Ziemkiewicz o wejściu ABW do redakcji „Wprost”: Bezprawie i barbarzyństwo
Najście ABW i prokuratora Gacka na redakcję „Wprost”, rewizja i zajęcie komputerów redaktorów to bezprawie i niespotykane w cywilizowanych krajach barbarzyństwo – pisze w swoim felietonie Rafał Ziemkiewicz.
Nawet wysoko postawiony prokurator (p. Gacek jest tym akurat, który podpisał się pod umorzeniem śledztwa smoleńskiego, co wystarczająco świadczy o jego niezależności od obecnej władzy) nie może być tak głupi, by sądzić, że w czasach internetu i informatycznej „chmury” znajdzie gdzieś w szufladzie taśmy opatrzone podpisem tego, kto udostępnił je redakcji (choć gdyby nawet na to liczył, jego działanie byłoby sprzeczne z prawem) – pisze Ziemkiewicz. Zdaniem publicysty intencją całego zajścia jest „zastraszenie dziennikarzy i uniemożliwienie publikacji kolejnych kompromitujących PO i rząd Tuska nagrań”.
Rządząca PO, która za swą śmiało mogłaby uznać słowa Bieruta „władzy raz zdobytej nie oddamy nigdy” przekroczyła granicę zbydlęcenia – ocenia w swoim tekście publicysta. W opinii Ziemkiewicza sięgnięcie po „nagą policyjną przemoc jest przekroczeniem pewnej granicy”.

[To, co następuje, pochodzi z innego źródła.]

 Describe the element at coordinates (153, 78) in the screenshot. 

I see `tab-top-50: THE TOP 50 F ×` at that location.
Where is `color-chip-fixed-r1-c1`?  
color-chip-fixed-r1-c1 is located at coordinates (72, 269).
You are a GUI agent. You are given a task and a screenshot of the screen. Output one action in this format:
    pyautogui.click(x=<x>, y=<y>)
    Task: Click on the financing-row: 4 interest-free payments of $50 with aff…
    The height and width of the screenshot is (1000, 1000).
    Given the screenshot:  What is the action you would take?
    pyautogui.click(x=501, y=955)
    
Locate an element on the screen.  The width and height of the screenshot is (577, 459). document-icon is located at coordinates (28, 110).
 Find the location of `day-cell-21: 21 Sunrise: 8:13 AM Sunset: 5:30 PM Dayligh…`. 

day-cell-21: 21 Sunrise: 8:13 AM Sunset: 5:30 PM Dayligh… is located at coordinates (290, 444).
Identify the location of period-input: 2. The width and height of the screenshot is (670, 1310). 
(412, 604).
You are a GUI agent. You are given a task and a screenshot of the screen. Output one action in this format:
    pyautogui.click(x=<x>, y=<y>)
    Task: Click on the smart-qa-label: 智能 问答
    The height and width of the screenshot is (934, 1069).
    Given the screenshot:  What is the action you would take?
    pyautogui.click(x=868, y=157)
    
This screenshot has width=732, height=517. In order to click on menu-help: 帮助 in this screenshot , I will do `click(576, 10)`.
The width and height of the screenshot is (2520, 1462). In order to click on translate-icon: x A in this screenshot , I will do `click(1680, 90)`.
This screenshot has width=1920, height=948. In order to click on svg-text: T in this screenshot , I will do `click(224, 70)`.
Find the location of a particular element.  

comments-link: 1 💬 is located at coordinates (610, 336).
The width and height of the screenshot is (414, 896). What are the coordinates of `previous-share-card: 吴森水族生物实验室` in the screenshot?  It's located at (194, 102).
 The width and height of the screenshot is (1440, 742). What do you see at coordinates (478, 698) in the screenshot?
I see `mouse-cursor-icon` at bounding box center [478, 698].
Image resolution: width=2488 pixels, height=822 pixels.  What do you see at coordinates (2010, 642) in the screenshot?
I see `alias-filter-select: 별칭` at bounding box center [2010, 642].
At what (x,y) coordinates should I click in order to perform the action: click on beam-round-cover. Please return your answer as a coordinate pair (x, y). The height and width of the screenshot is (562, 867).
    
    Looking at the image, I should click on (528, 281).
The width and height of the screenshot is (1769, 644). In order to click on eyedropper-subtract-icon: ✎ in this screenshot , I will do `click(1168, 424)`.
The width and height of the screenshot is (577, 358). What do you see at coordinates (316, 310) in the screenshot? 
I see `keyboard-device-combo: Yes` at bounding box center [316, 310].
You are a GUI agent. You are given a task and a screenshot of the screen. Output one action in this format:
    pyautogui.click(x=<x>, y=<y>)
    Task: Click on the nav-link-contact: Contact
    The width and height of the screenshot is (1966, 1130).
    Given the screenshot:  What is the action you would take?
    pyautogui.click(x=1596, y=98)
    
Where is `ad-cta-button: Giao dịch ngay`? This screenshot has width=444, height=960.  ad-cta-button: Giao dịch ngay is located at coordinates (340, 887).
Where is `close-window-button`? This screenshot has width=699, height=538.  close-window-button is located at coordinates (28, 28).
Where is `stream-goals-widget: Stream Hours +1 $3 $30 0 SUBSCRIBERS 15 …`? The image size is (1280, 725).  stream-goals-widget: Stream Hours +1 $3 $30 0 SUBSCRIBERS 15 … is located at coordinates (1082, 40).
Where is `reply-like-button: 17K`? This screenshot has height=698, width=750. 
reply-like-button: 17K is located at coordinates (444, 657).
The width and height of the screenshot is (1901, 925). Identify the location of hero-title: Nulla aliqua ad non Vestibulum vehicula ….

W pewnym sensie PO doszła do podobnego momentu, jakim dla PZPR był stan wojenny. Pozory zarzucono, maski opadły. Widzimy, do czego zdolna jest ta ekipa, gdy znajdzie się w „stanie dygotalnym”, widzimy też, kim naprawdę są te indywidua, udające dotąd dziennikarzy, którzy ochoczo i spontanicznie rzucili się rozgrzeszać i wspierać bandyckie decyzje władzy – komentuje Rafał Ziemkiewicz.